2. RCTs can be conducted quickly when the will exists. RECOVERY enrolled 5,000+ patients in weeks.
3。实时回顾至关重要 for evolving topics. Fixed-point-in-time reviews become obsolete instantly.
4. Political pressure doesn't change biology. 即使在压力下,严格的方法也能保护患者。
如果预防就是原因怎么办?
REAL DATA
For decades, pediatric guidelines recommended: avoid peanuts in infancy to prevent allergy. Meanwhile, peanut allergy rates tripled 从 1997 年到 2008 年。然后来了 LEAP (2015): 640 high-risk infants randomized to early peanut introduction vs. avoidance. Result: Early introduction reduced peanut allergy by 81% (1.9% vs 13.7%)。预防策略导致了流行病。
Module 11 Quiz
1。 Gautret 羟氯喹研究的主要缺陷是什么?
2. What does Trial Sequential Analysis help determine?
3。为什么观察性新冠肺炎研究显示 HCQ 有益,而随机对照试验却没有?
Speed cannot replace rigor.
But rigor can be fast.
Living reviews balance both.
并非每个信号都是真实的。
模块 12:高级方法
并非每个信号都是真实的。
Advanced Methods
Beyond pairwise meta-analysis.
模块 12:高级方法
🎯 Learning Objectives
- Interpret network meta-analysis geometry and SUCRA rankings
- Apply bivariate models for diagnostic test accuracy meta-analysis
- Conduct dose-response meta-analysis with flexible splines
- Understand when individual patient data (IPD) meta-analysis is needed
- 认识每个高级方法的假设和局限性方法
当配对不够时
“有时问题比 A 与 B 更复杂......”
您学到的方法构成了基础。但临床现实往往要求更多: Which of 10 antidepressants is best? What's the optimal dose of statin? Does this test accurately diagnose early cancer?
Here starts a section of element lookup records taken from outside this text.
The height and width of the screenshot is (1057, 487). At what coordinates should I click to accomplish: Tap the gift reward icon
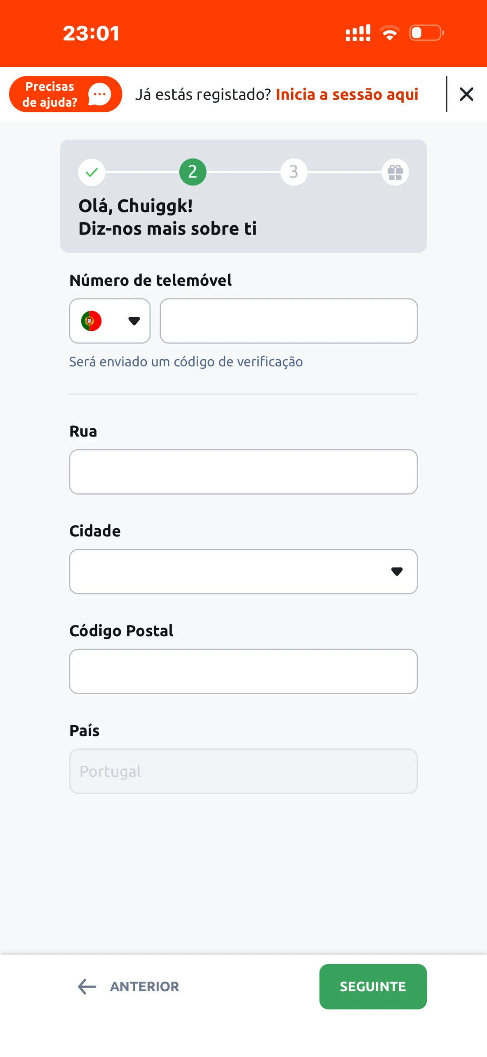[x=395, y=172]
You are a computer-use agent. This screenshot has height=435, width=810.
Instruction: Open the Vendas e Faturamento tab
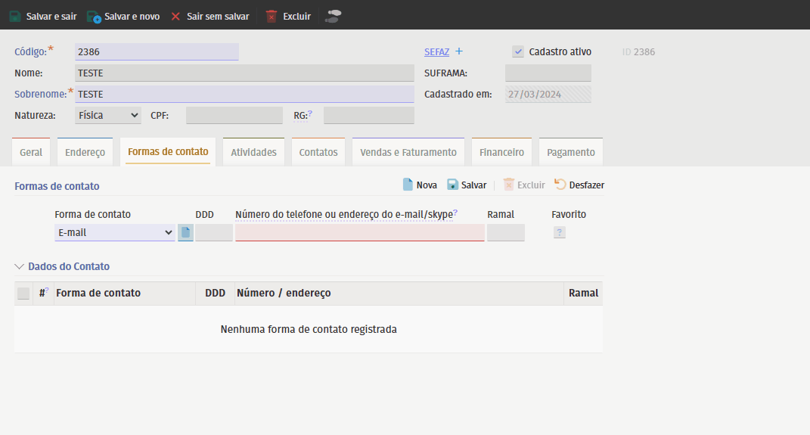tap(408, 152)
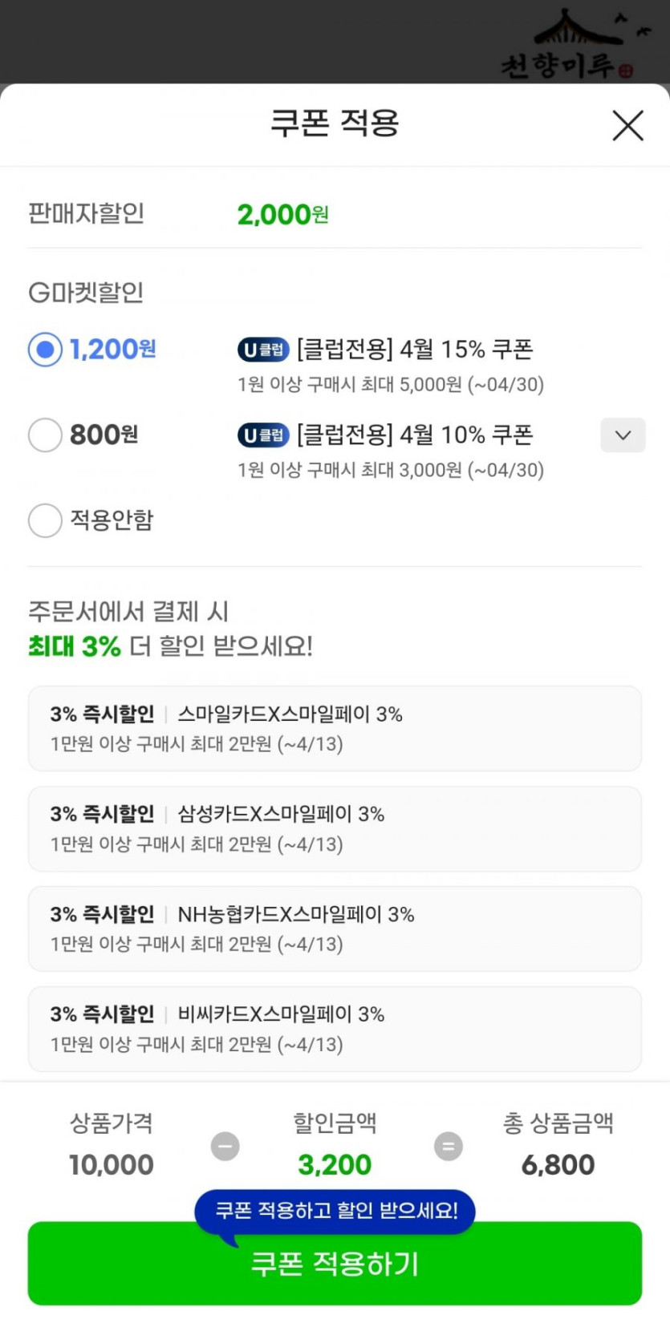Open 스마일카드X스마일페이 3% discount offer
This screenshot has height=1319, width=670.
tap(335, 728)
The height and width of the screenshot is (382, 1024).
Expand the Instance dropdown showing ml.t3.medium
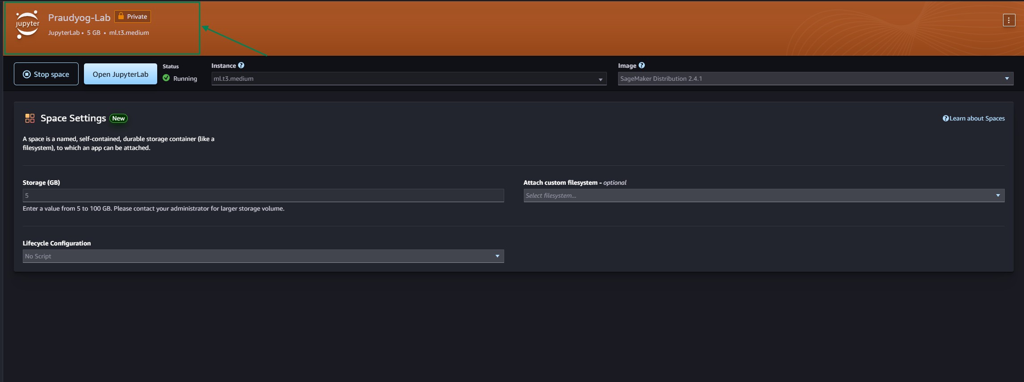click(408, 79)
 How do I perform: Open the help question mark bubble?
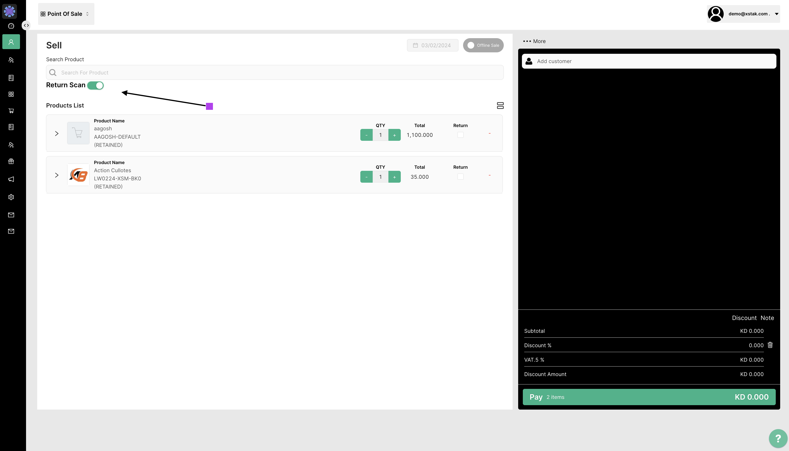[778, 438]
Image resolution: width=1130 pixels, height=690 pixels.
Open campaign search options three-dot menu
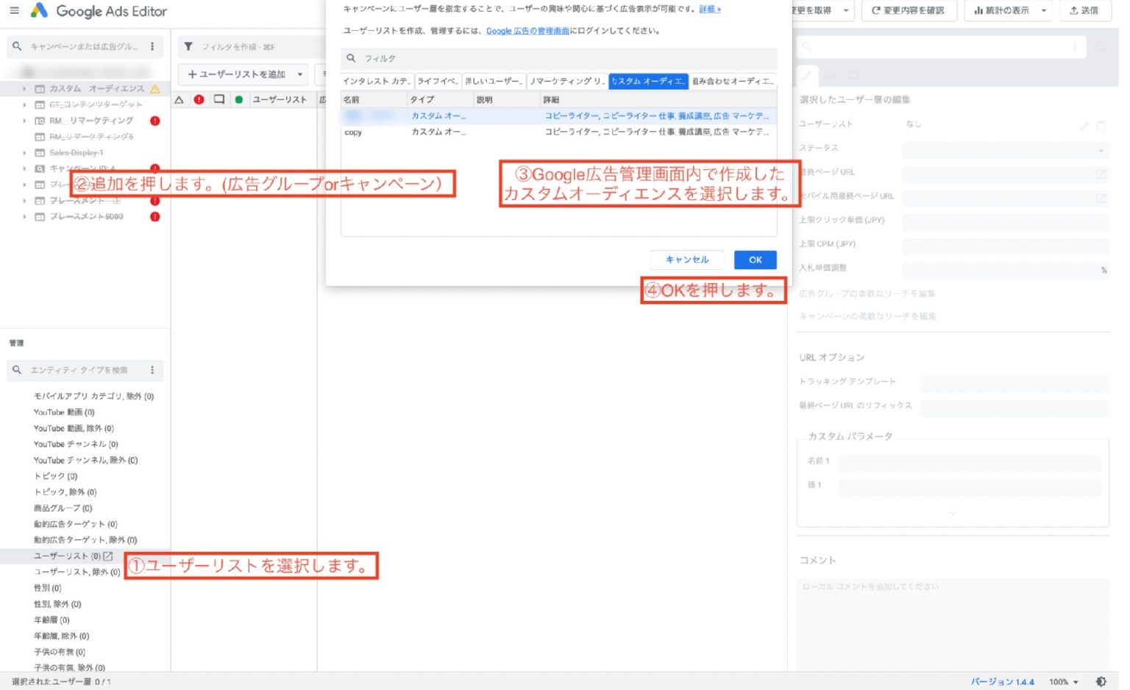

该模块介绍了四种高级方法 - 每种方法回答不同的复杂问题。
Network Meta-Analysis (NMA)
When you have many treatments but few head-to-head trials
NMA combines direct evidence (A vs B) with indirect evidence (A vs C, B vs C → inferred A vs B) to compare multiple treatments simultaneously.
NMA Example: Antidepressants
The landmark Cipriani 2018 NMA compared 21 antidepressants using 522 trials.
The Challenge
21 drugs, but not every pair tested head-to-head
Many vs. placebo, few vs. each other
The Solution
NMA 结合了整个网络的直接和间接证据
对所有 21 种方法的有效性和可接受性进行排名
结果:一些药物的疗效排名较高,另一些药物的可接受性排名较高
没有一种药物是普遍“最好”的;通过可信区间、传递性和临床权衡来解释排名。
NMA: Critical Assumptions
Transitivity
Effect modifiers should be similarly distributed across comparisons; otherwise indirect comparisons may be biased
Consistency
直接和间接证据一致(可测试)
Connected Network
All treatments linked through at least one common comparator
When assumptions fail, NMA can mislead
始终评估传递性并测试不一致。
Dose-Response Meta-Analysis
寻找最佳剂量
Uses the Greenland-Longnecker method 使用受限三次样条来模拟剂量和效果之间的非线性关系。
Non-linear patterns
J-shaped (alcohol & mortality), U-shaped (vitamin D), threshold (aspirin)
Clinical relevance
找到具有最佳效益-危害平衡的剂量,而不仅仅是“越多越好”
个体患者数据 (IPD)
亚组分析的黄金标准
Instead of published summary data, obtain 原始患者水平来自试用者的数据 。实现精确的亚组分析、事件时间建模和标准化定义。
早期乳腺癌试验者协作小组在 20 世纪 80 年代率先提出了 IPD MA。
Diagnostic Test Accuracy (DTA)
当“干预”是测试
DTA meta-analysis synthesizes sensitivity (真阳性率)和 specificity (true negative rate)—two correlated outcomes requiring bivariate models.
Bivariate/HSROC Model
说明敏感性和特异性之间的相关性
SROC Curve
具有 95% 置信度的 ROC 曲线汇总和预测区域
QUADAS-2
Quality Assessment of Diagnostic Accuracy Studies
选择正确的方法
| Question | Method |
|---|---|
| Does A beat B? | Pairwise MA |
| Which of many treatments is best? | Network MA (NMA) |
| 最佳方法是什么剂量? | Dose-Response MA |
| Who benefits most? (subgroups) | IPD MA |
| 此测试的准确度如何? | DTA MA |
| 效果如何随时间变化? | Survival/Time-to-Event MA |
方法必须与问题匹配。永远不要用错误的方法提出问题。
Three large trials. Three different answers. What do you believe?
REAL DATA
CORTICUS (2008): 499 patients. Hydrocortisone in septic shock. No mortality benefit. ADRENAL (2018): 3,658 patients. Hydrocortisone. No mortality benefit. APROCCHSS (2018): 1,241 patients. Hydrocortisone + fludrocortisone. Mortality reduced (43% vs 49.1%, p=0.03). Same class of intervention. Different protocols. Different results.
Module 12 Quiz
1。网络荟萃分析相对于成对分析的主要优势是什么?
2. Why does DTA meta-analysis require bivariate models?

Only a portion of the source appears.